“Harry looked down at his feet, but they had gone. He dashed to the mirror. Sure enough, his reflection looked back at him, just his head suspended in mid-air, his body completely invisible.”
(Harry Potter and the Philosopher’s Stone – J.K. Rowling)
J.K. Rowling invented Harry Potter’s invisibility cloak, but a recent Science paper suggests that physicists are close to developing their own invisibility cloaks.
Technology Review explains how it works: Electromagnetic radiation can be diverted around an object using a “metamaterial”, recreating the original path of the radiation as if there was no object present. The cloaking devices that are currently being developed can only bend microwaves, and not yet visible light, but the developers predict that bending visible light will be possible too.
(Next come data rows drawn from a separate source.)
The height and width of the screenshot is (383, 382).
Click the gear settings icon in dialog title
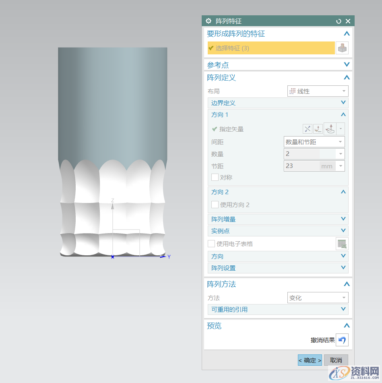click(209, 21)

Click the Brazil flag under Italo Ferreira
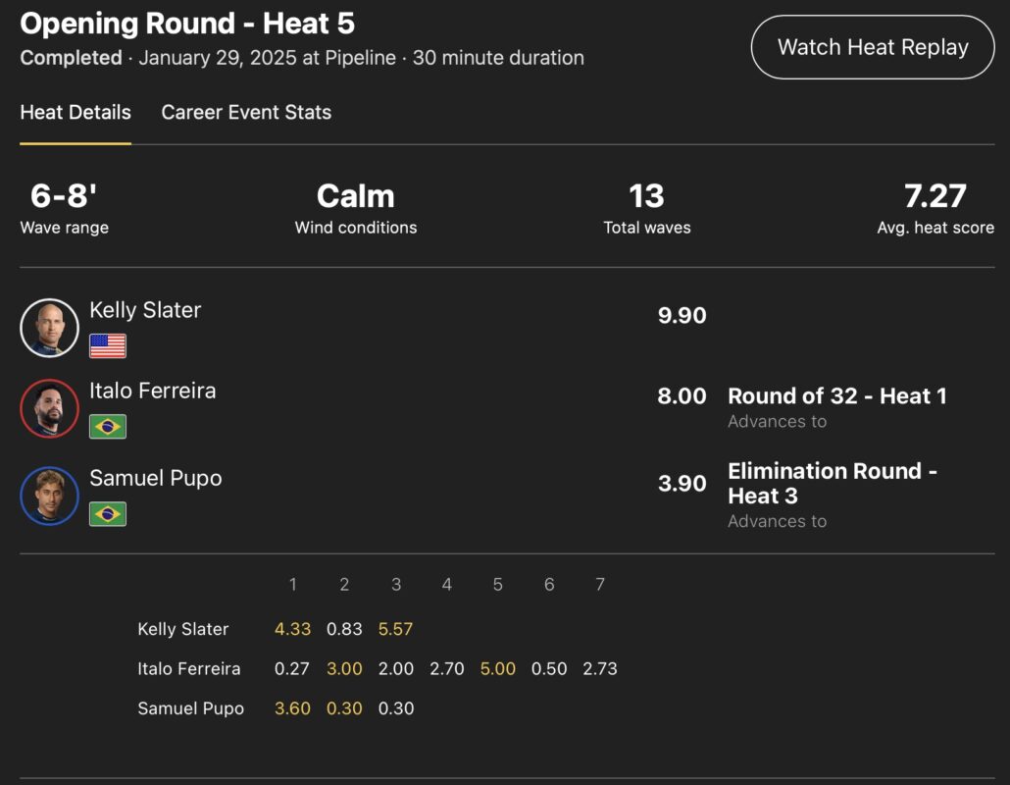[108, 427]
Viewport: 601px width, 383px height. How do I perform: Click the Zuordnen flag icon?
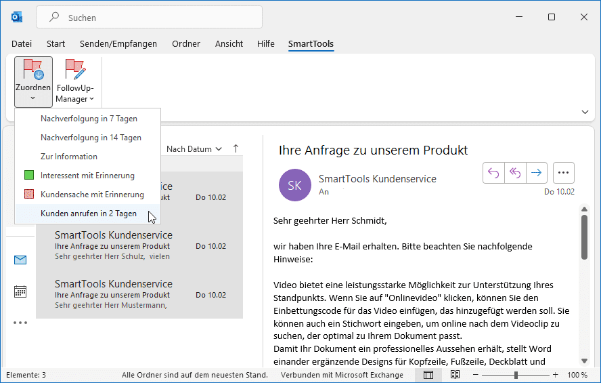[x=33, y=70]
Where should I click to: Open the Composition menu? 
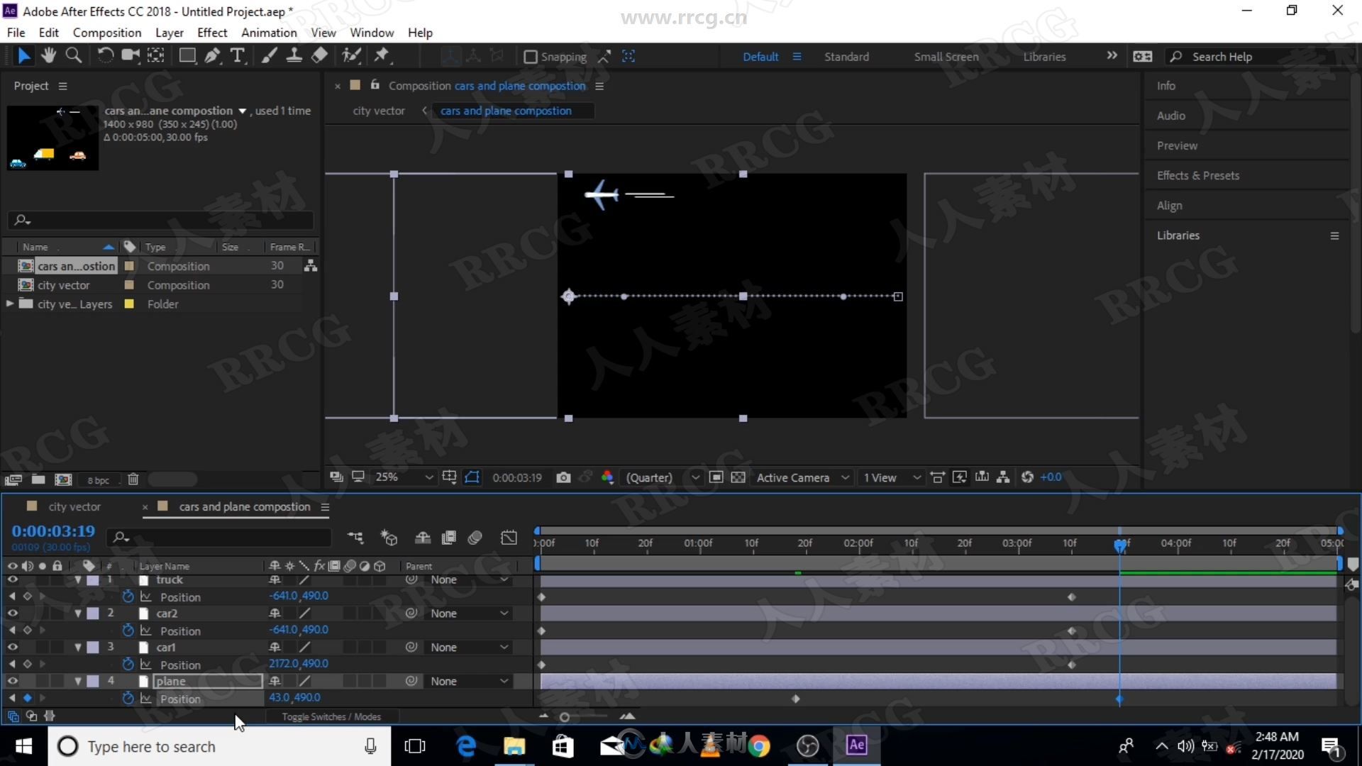point(106,32)
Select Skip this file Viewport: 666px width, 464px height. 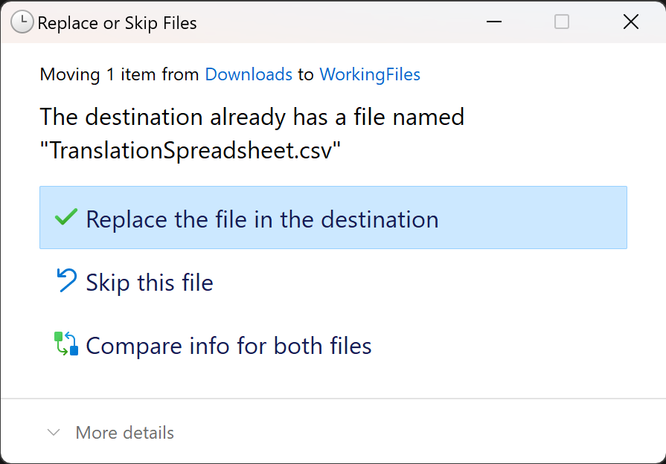pos(150,283)
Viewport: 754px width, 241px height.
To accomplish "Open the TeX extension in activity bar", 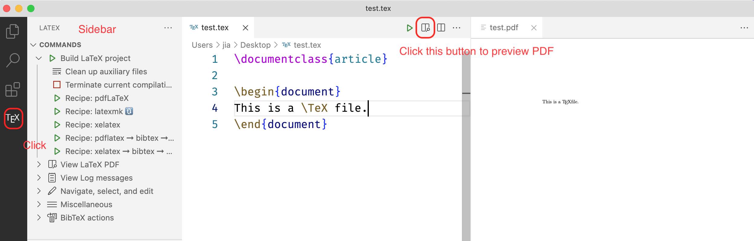I will 13,118.
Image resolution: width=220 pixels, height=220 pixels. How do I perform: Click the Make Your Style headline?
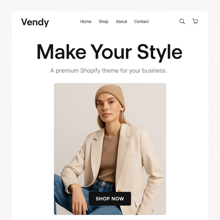coord(109,52)
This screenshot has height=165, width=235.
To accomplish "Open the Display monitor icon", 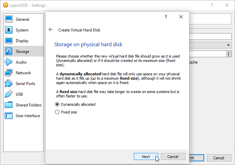I will [x=9, y=41].
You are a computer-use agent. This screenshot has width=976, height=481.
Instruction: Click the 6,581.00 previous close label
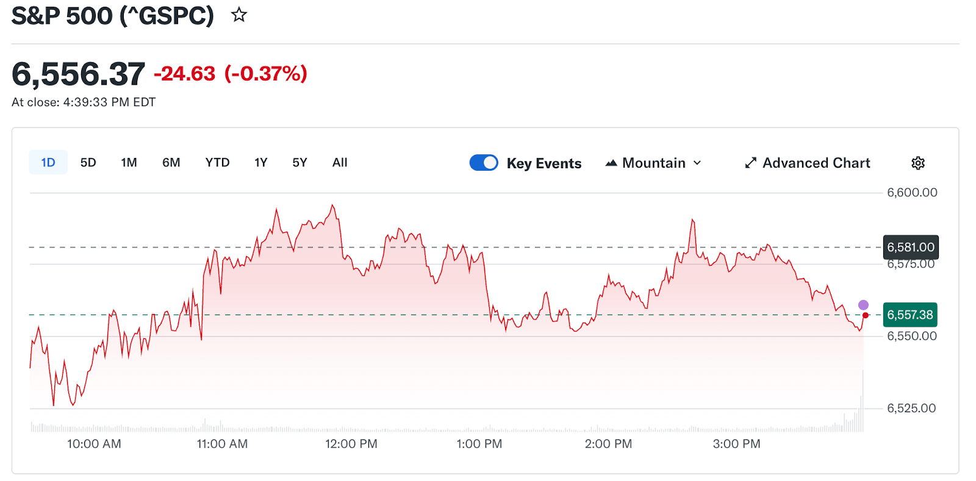(x=910, y=248)
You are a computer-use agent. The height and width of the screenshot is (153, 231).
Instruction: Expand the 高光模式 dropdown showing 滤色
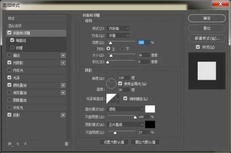click(125, 109)
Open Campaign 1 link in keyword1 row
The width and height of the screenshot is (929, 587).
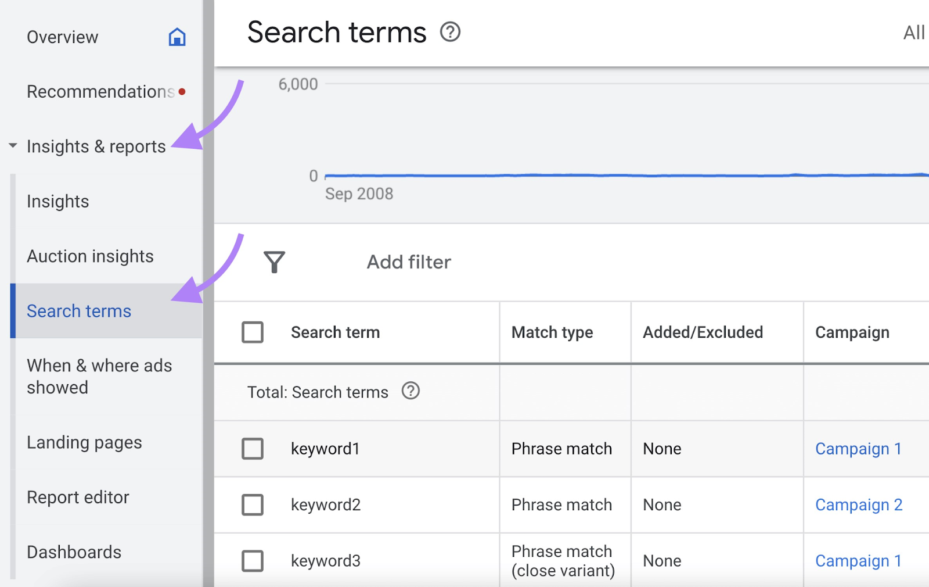coord(858,449)
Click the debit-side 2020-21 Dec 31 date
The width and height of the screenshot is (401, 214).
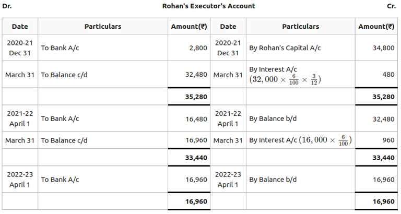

That means that Harry Potter’s invisibility cloak could theoretically be made using these metamaterials. However, a cloak like this would still differ from Harry’s cloak in several ways: it would be bulkier, invisible when not being worn, and you would not be able to see where you’re going if you pulled a metamaterial cloak over your head.
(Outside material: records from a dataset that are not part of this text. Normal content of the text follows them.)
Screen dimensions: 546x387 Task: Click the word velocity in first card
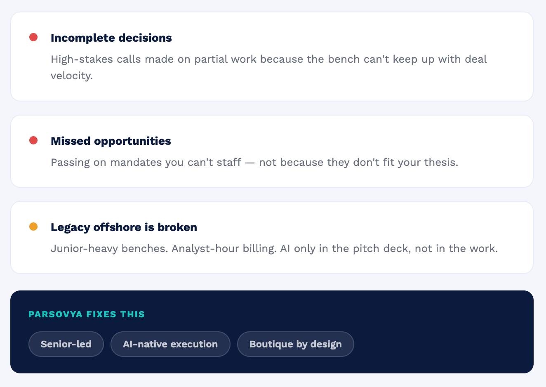[71, 76]
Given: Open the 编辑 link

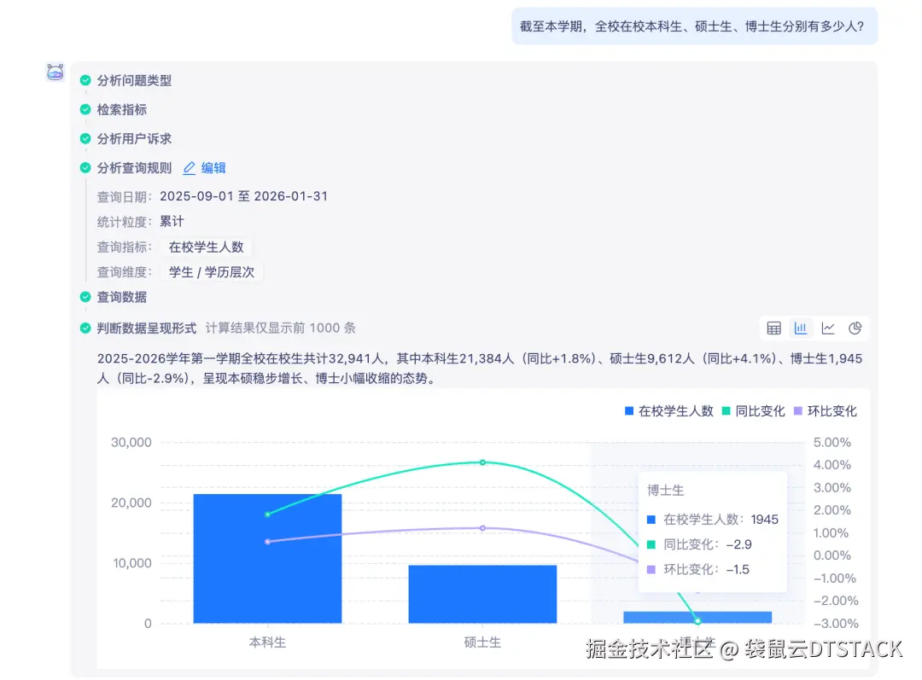Looking at the screenshot, I should point(214,167).

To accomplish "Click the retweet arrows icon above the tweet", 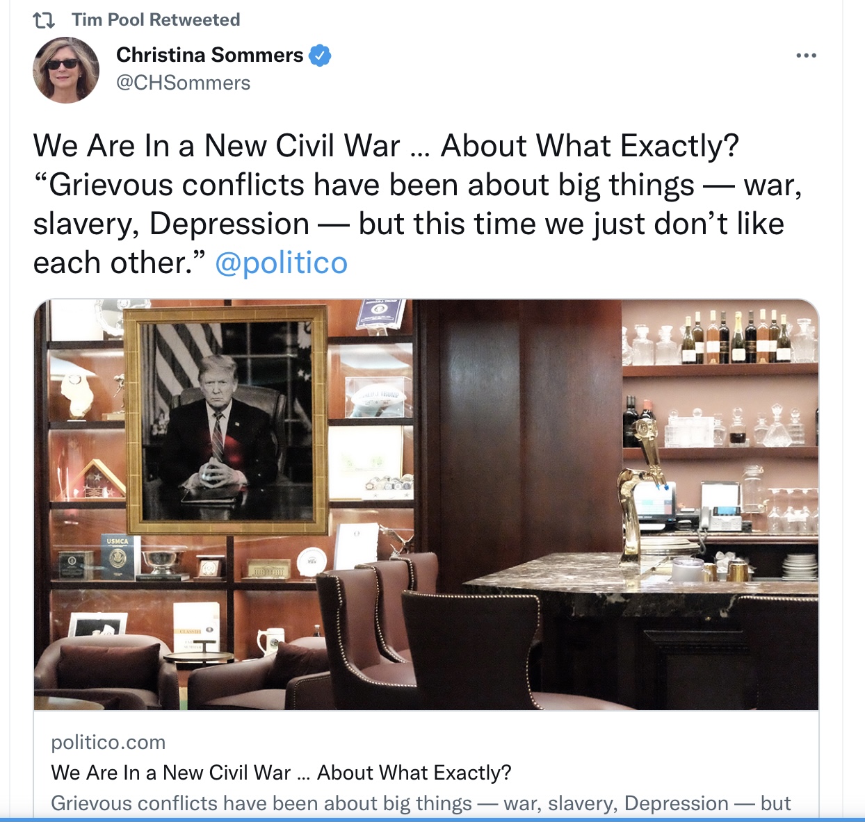I will click(x=44, y=20).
A few years ago, scientists in Japan found another way to make invisibility cloaks. They use a video camera to capture what is behind the coat-wearer and project it on the front of the coat. It’s explained in detail and with all its impracticalities on “How Stuff Works“.
1 comment
Yeah, all nice in theory, but how much bending would you need for a big object? And even then it would have to bend more or less depending on the distance of which you are watching it, otherwise it will be out of focus. Actually my bet will be on the silly camera-based cloack of the lowest picture, especially because the costs of cameras and organic displays will just decrease immensely in the near future.